_Supplied passage_.

§ §

Bob Gentry is an American singer-songwriter.

Biography
Bob Gentry was born in Detroit. By the age of 7, he was a self-taught pianist and guitarist who started songwriting and playing to express himself.

Moisture
In the late-1990s, Gentry formed the rock band Moisture, then moved to Los Angeles and reincarnated the band with new members. Moisture performed live on television and was offered a recording contract from Farmclub.com, a branch of Interscope Records. Farmclub was canceled before Moisture was able to release or record a new album and the group eventually disbanded.

§ §

_Dataset section_.
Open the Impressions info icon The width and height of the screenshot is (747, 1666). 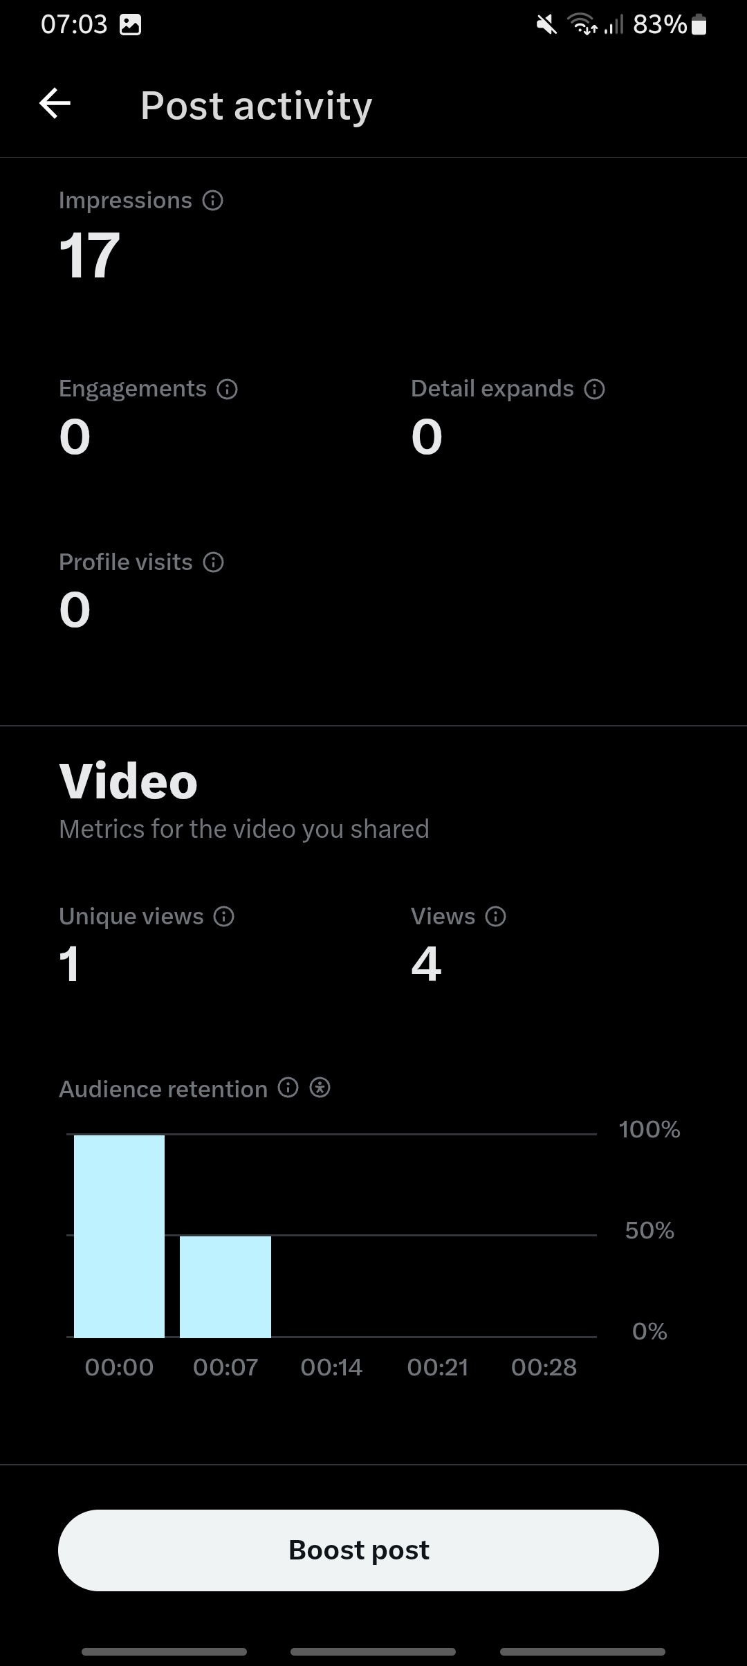(212, 201)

§ §

Proceed with the Bob Gentry biography above, picking up directly after its final sentence.

_Exercise output_.
Solo career
As Moisture broke up, Gentry released his first solo album in 2005 and another titled Seconds in 2010. In 2006, he won the Los Angeles Music Award for Singer-Songwriter of the Year in the Rock category. Later that year, his song "Never Know" was placed in the Fox TV series Bones. Also in 2006, he joined the cast of the NBC show StarTomorrow, which featured David Foster as the head judge. Gentry made it to the finals. The Gentry song "Beat into You" is on the soundtrack to the film Hollywood & Wine, which will be released in 2011.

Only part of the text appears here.